Now here's a puzzle, and I'd be very interested in your feedback and thoughts on this. My very first weblog, imaginatively entitled Phil Bradley's Blog was first written in February 2003, so I'm coming up to 5 years of blogging. Which is interesting, but not the point of this posting. I stopped writing it in December 2005. According to Bloglines it still has over 200 subscribers! Annoyingly, that's more than Bloglines reckons that I have for this one. (And that's ok, cos that's not an accurate figure).
How lackadaisical can people be? Or have they just abandoned Bloglines? Or don't they ever check their feeds? And, if they were interested enough to subscribe in the first place, why weren't they interested enough to move across to the new version? (Before you ask, I did SIX posts to tell people it was happening, so it's not like they didn't know about it.)
Should it in fact matter? Actually, it probably shouldn't, and I should be fussing about more important things, but curiosity is a terrible Mistress, and I wanna know! More importantly, short of contacting as many of them by hand as I could (and I'm not that bothered!) does anyone have any good suggestions of getting these folks across from the old to the new?
Hi Phil,
I am one of those who has your old blog in my bloglines account.
Simple reason - I have ten of the entries marked as 'keep new'. These are things I might want to look at again in future or never got round to reading but was interested in at the time.
An example - I have www.beedogs.com marked - I can't really access it at work but am yet to get round to viewing it at home.
I reckon your other reasons probably account for a few people!
Posted by: Alan F | December 31, 2007 at 02:16 PM
Hi Phil,
Perhaps they have subscribed to your 'new' blog already, but keep the old feed running just in case ... :-)
BTW: My Bloglines tells me that this (your new)weblog has 510 subscribers.
And you also have >200 subscribers in Google reader. (Could be the same ones though)
Posted by: Dymphie | December 31, 2007 at 02:29 PM
Have the 200 subscribers migrated to the new blog but not unsubscribed from the old one?
If one reads feeds through a reader then it's quite easy, it seems to me, to ignore the fact that XYZ has not posted for a long time (OK, 2 years is excessive but ...).
Posted by: Hazel | December 31, 2007 at 08:04 PM
Hi Phil,
I have had exactly the same problem since I transferred my blog from Blogger to Wordpress. Both were/are hosted on my own site and I still see hits on the old feeds - now reported as 404s since I deleted them.
I can understand why some people may want to keep your old blog 'live' in their reader. I recall that you did not transfer over your existing blog to the new one, so some people may still want to have a record in their Bloglines of the stuff in your old blog (be flattered!). I have to confess that I still have your old blog in my list of feeds but I have an offline reader installed on my laptop. That allows me to set the properties for updates to 'none' and to keep the postings in my local database indefinitely in case you decide to zap the blog.

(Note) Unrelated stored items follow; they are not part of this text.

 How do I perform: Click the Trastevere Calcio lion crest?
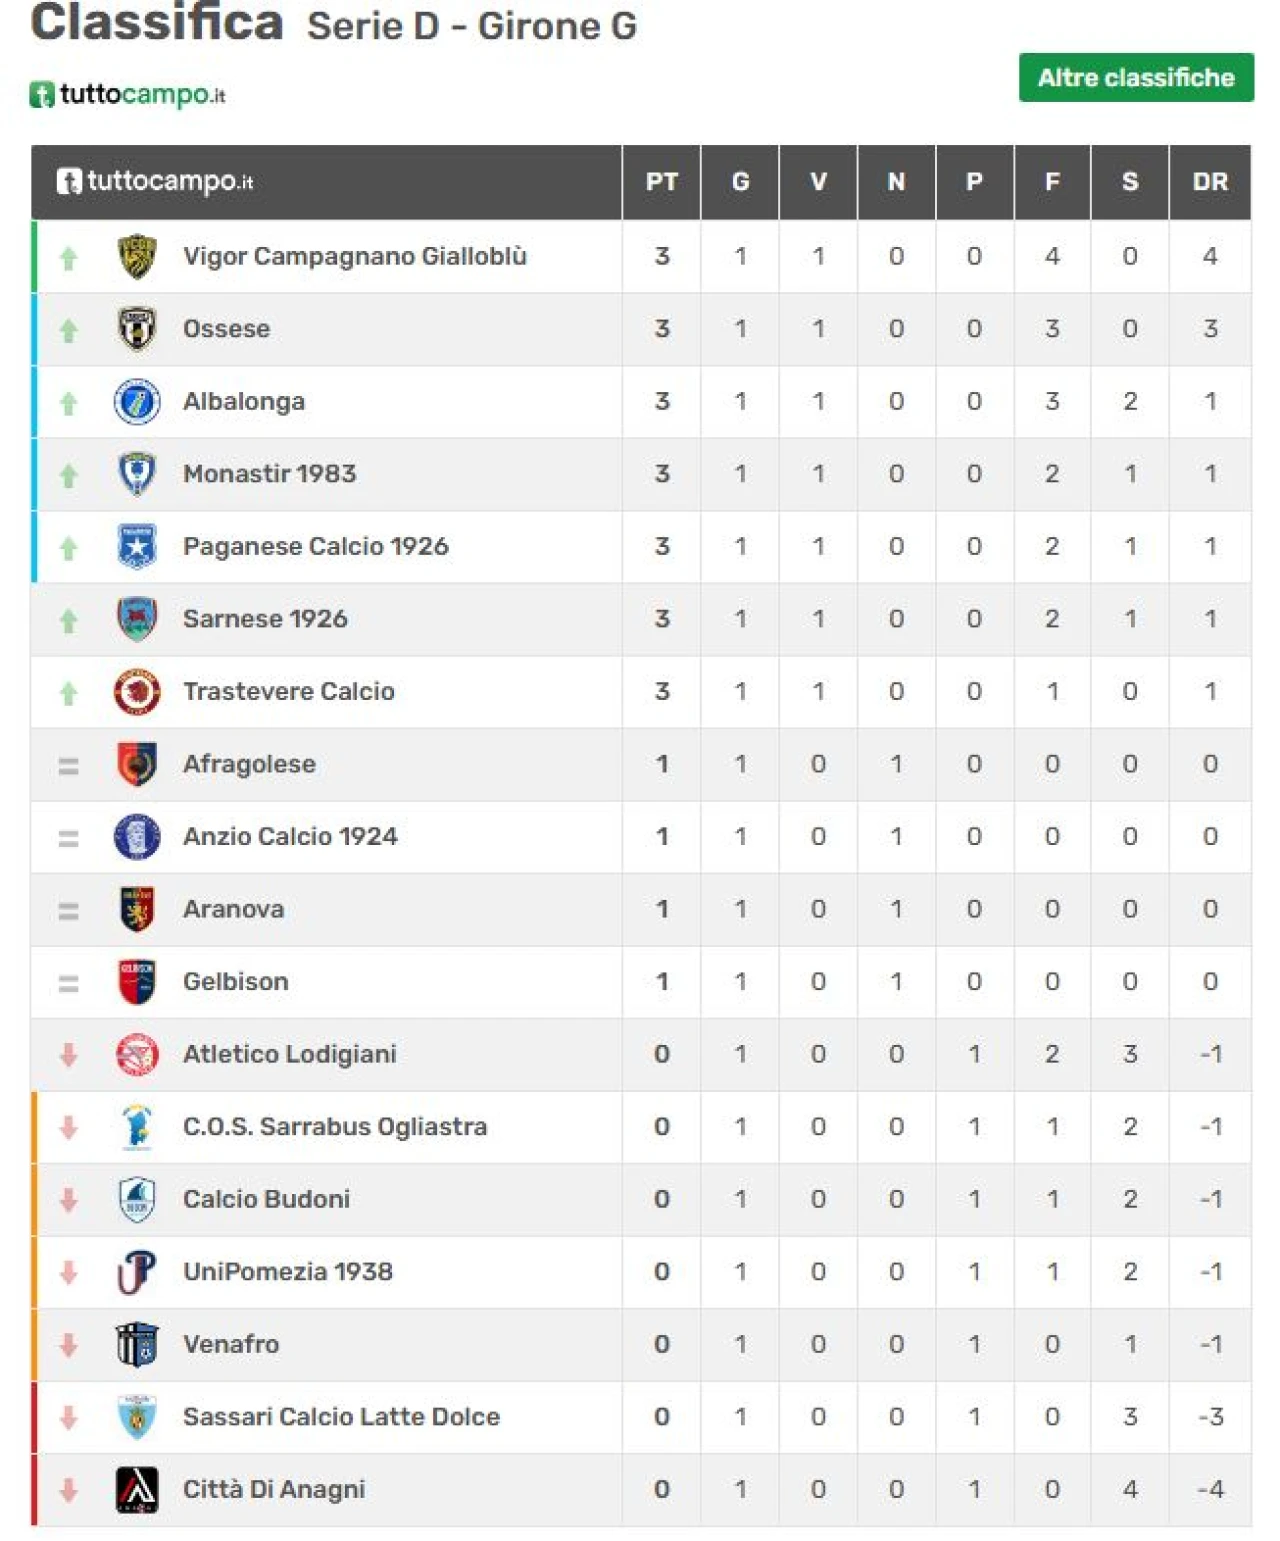point(137,692)
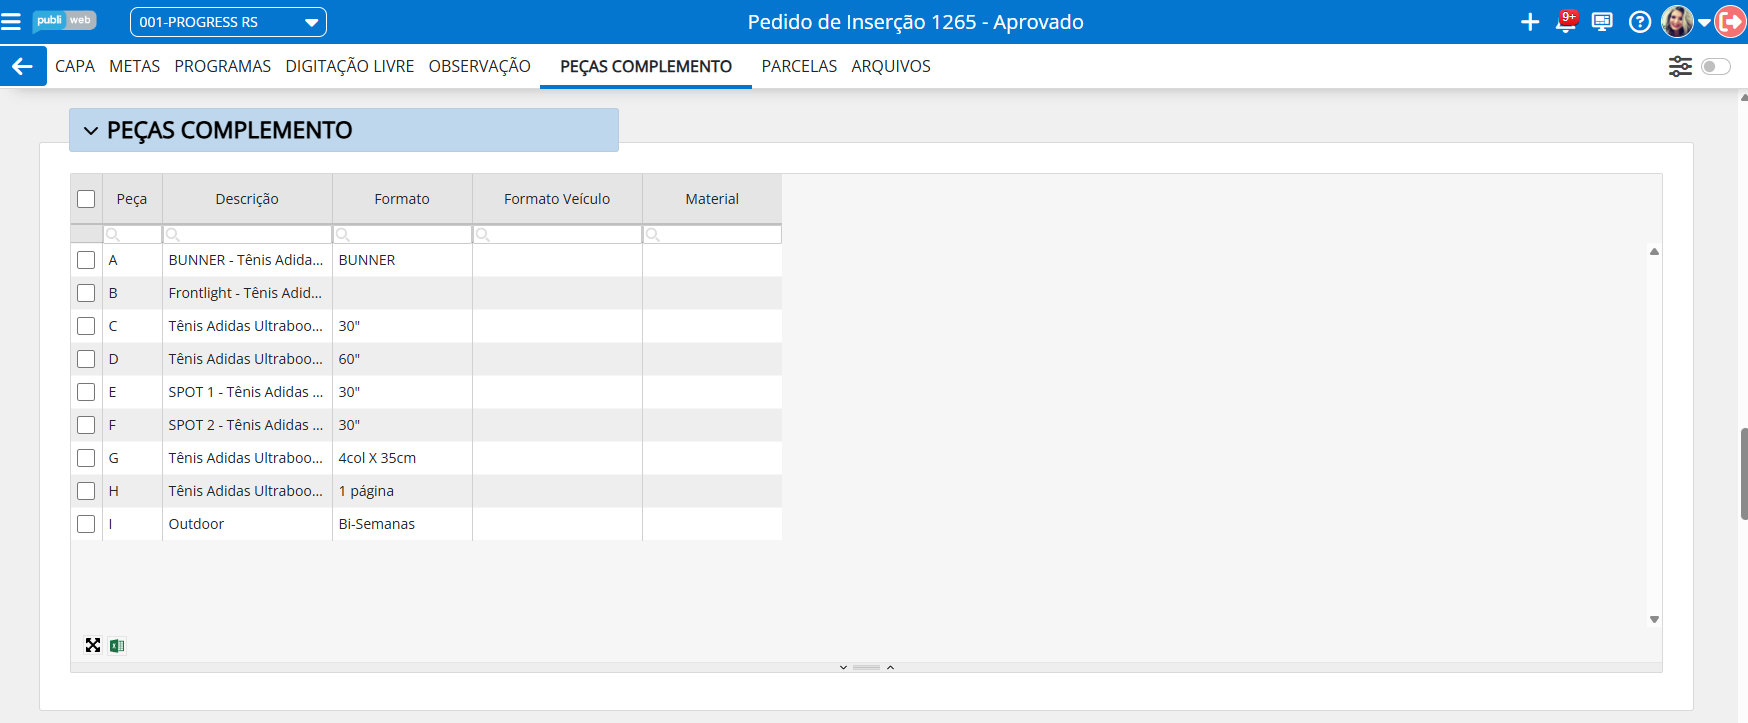1748x723 pixels.
Task: Collapse the PEÇAS COMPLEMENTO section
Action: [91, 131]
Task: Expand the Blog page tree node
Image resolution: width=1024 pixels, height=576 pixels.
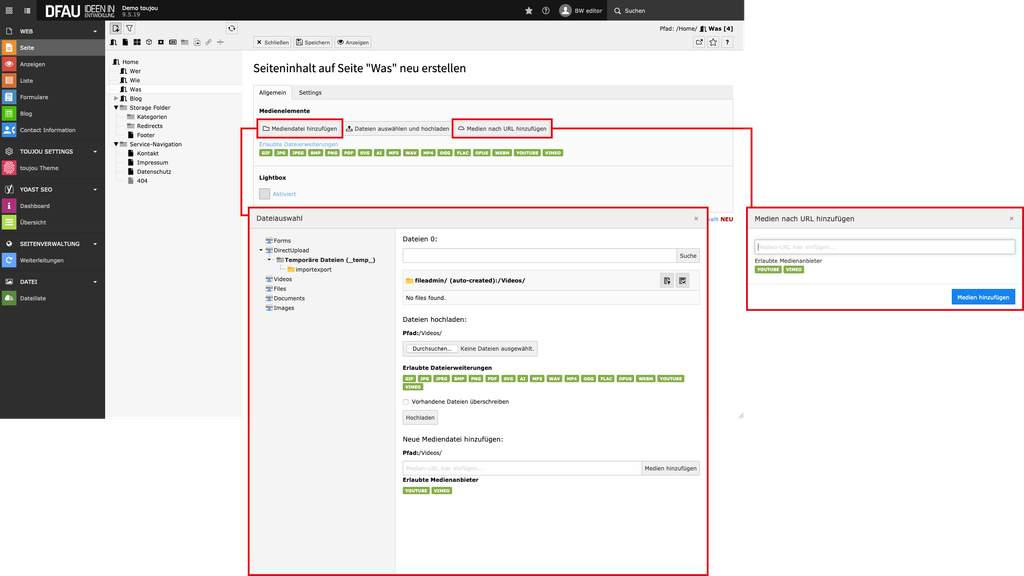Action: click(116, 98)
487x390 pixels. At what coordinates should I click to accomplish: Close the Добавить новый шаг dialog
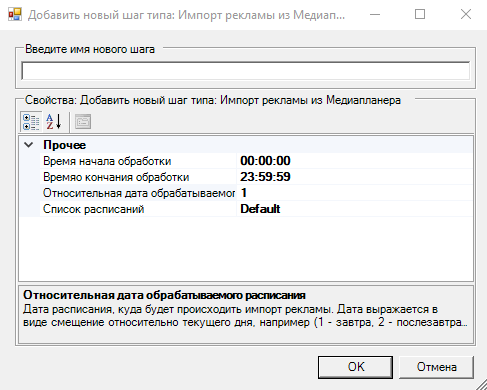click(x=466, y=14)
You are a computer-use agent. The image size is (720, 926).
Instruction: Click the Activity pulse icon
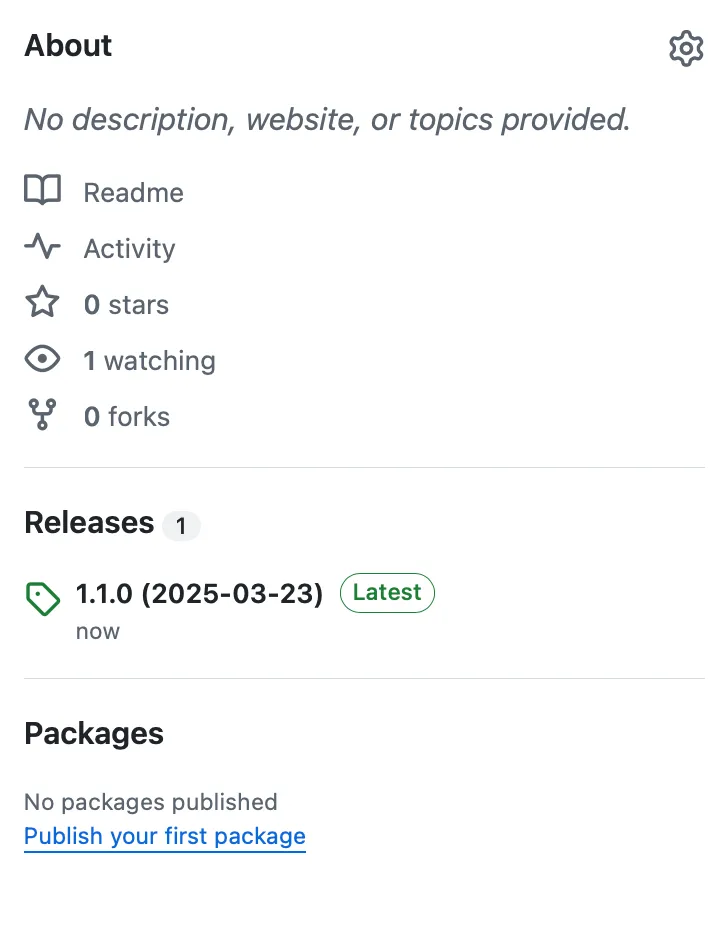pos(42,247)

I fear, though, that the majority may have abandoned their Bloglines accounts and not deleted them, or have so many feeds that they have not noticed that your old feed is deceased.
Posted by: Karen Blakeman | January 02, 2008 at 09:26 AM
Don't sweat it. Pipe the posts from your current blog to the old version of the blog. Or, better still, if possible do a redirect (301, permanent) from the old feed to the new one. If that's not possible, burn the old blog's feed at Feedburner and adjust the old blog to point to that feed, then update the feedburner settings so that's it's pointing to your new feed. Some users will see you twice, but you will also suddenly catch the attention of old users who wondered where you went, even if there are only a couple of hundred of them!
db
Posted by: David Bradley | January 02, 2008 at 10:10 PM
I am new to blogs and have only recently set up an account with bloglines. Sorry if this is me being a newbie but I wouldn't know for sure how to unsubscribe to a blog without researching it. Could this potentially be a reason for some people not unsubscribing? The other thing is, is it one of those 'housekeeping' type tasks that doesn't make much of a difference if you do it or not?
Posted by: Maggie | January 05, 2008 at 09:14 PM
Having also 'moved' from WordPad to TypePad I found it really frustrating that I couldn't either move my old content or easily created a redirect. Consequently, for fear of losing readers, I am currently duplicating my content on both, which is a pain in the neck.
My theory is that in general people add new subscriptions but can't be bothered to remove old ones.